#### [Text extract]

Speaking

Speech is fundamental to most interactions. This involves both making Furhat speak, and to listen for speech from the user, which Furhat can then respond to.

To have Furhat say something, use:

furhat.say("Some text")

Behind the scenes, say is calling a say-state that will send an event to the synthesizer to synthesize the text, and then return when the synthesizer is done. This means that your application will continue receiving events while speaking.

Speech synthesis actions are added to a speech synthesis queue. If the queue is empty (i.e., the system is silent), it is synthesized directly, otherwise it will be played when the currently queued utterances are completed. You can control this behavior as described below.

Controlling speech

Two ways of controlling the start of the speech synthesis exists through the following flags:

  • abort: Abort the current speech queue (empty it), and play the new utterance directly. (Default is false)
  • ifsilent: Will only synthesize the utterance if the queue is currently empty. (Default is false)
furhat.say("Hello there", abort = true) // Aborts the current speech and immediately starts speaking this utterance
furhat.say("My name is Furhat", ifsilent = true) // Speaks only if system is currently not speaking

Async speech

The synthesis action is by default blocking, which means that the synthesis is completed before the next action is taking place. If you want to continue with the next action immediately, you can pass the async parameter:

furhat.say("Some other text", async = true) // whatever comes after here will be executed immediately

You can also check if Furhat is currently speaking:

furhat.isSpeaking()

Stopping speech

You can make Furhat stop speaking with the following action:

furhat.stopSpeaking()

Utterances

The furhat.say and furhat.ask (see further down) commands also support more complex speech actions, called Utterances. Utterances allows you to combine speech with behaviors (such as Gestures) or events that should be mixed with the spoken utterances, as well as randomly selected parts, and audio files.

You can define utterances as objects, and then use them in a furhat.say:

val greeting = utterance {
    +"Hi there,"
    +Gestures.Smile
    +"nice to meet you"
}
furhat.say(greeting)

Or you can use them inline:

furhat.say {
    +"You can pick up your order"
    +glance(Location.LEFT)
    +"over there"}

The advantage of adding actions in one single utterance like this, compared to splitting it upp in several furhat.say commands, is that the prosody of the utterance will sound better, since it will be synthesized as one complete utterance. Also, it makes it easier to package the utterance into one object.

Note that the behaviors will be executed asynchronously, so the system will not wait for the behavior to be complete before continuing.

Kotlin also allows you to easily make parametrized utterances:

fun tellPrice(number: Int) = utterance {
    +"It costs $number dollars"
}
furhat.say(tellPrice(500))

Mid-utterance behaviors

Apart from gestures and glances (as shown above), you can add any closure of your choice in the utterance. If you enclose it in the "behavior" method call, you will have access to flow-related methods such as "send" (which allows you to send events in the middle of the utterance).

furhat.say({
    +"I will now print something"
    +behavior {
        println("something")
     }
    +"in the middle of the utterance"})

#### [Listed records]
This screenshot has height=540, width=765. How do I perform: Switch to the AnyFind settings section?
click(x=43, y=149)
--
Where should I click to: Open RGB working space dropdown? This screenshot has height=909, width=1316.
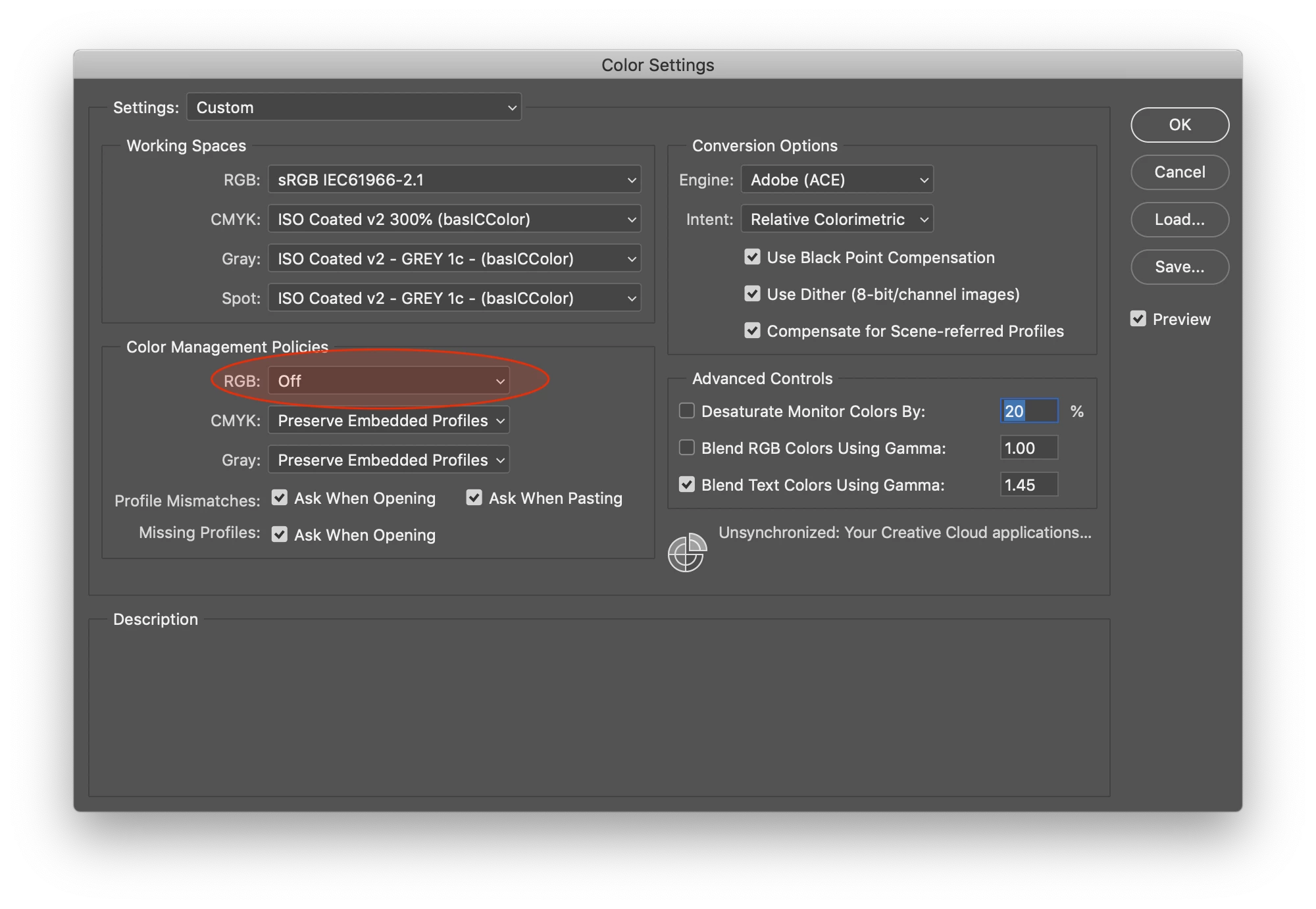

#### [Exercise requirements]
[a] In the text on Furhat speech, why does a single utterance with combined actions sound better than several separate furhat.say commands?
[b] Carry on the text on Furhat speech from the point where it stops.
The listing has no role in what is asked here.

#### [Answers to the exercises]
[a] The prosody sounds better because it is synthesized as one complete utterance.

[b]
However, note that these behaviors have to be instant and asynchronous, which means that they cannot for example call another state. If you want to perform synchronous behaviors, such as waiting for a gesture to be completed before continuing, you have to use the "blocking" method instead:

furhat.say({
    +"Here are some of my gestures"
    +blocking {
        furhat.gesture(Gestures.BigSmile, async = false)
        furhat.gesture(Gestures.ExpressDisgust, async = false)
        furhat.gesture(Gestures.Wink, async = false)
     }
    +"how about that?"})

If we would have performed the gestures asynchronously, they would just have overriden each other, and Furhat would not wait for them to complete before proceding with the rest of the utterance.

There is also a shortcut for performing delays (a blocking behavior) in the middle of an utterance (note that this can also be accomplished using SSML-tags, as described further down):

furhat.say({
    +"Now I will pause"
    +delay(2000) // Pausing for 2000 ms
    +"before continuing"})

Randomizing parts

You can also add randomized parts to you utterance:

furhat.say({
    random {
        +"Hi"
        +"Hello"
    }
    +"there, nice to meet you"})

If you need to group randomized options, you can use "block":

furhat.say({
    +"This time I am"
    random {
        block {
            +Gestures.Smile
            +"happy"
        }
        +"neutral"
    }})

Using audio and pre-recorded speech

Utterances also allow you to play audio files, for example with pre-recorded speech, as part of an utterance:

furhat.say({
    +"An elephant sounds like this"
    +Audio("http://www.mysounds.com/elephant.wav", "ELEPHANT SOUND")})

Note: It's important that the audio files are wave files (.wav), 16 bit, 16kHz, mono for compatibility with the Furhat robot.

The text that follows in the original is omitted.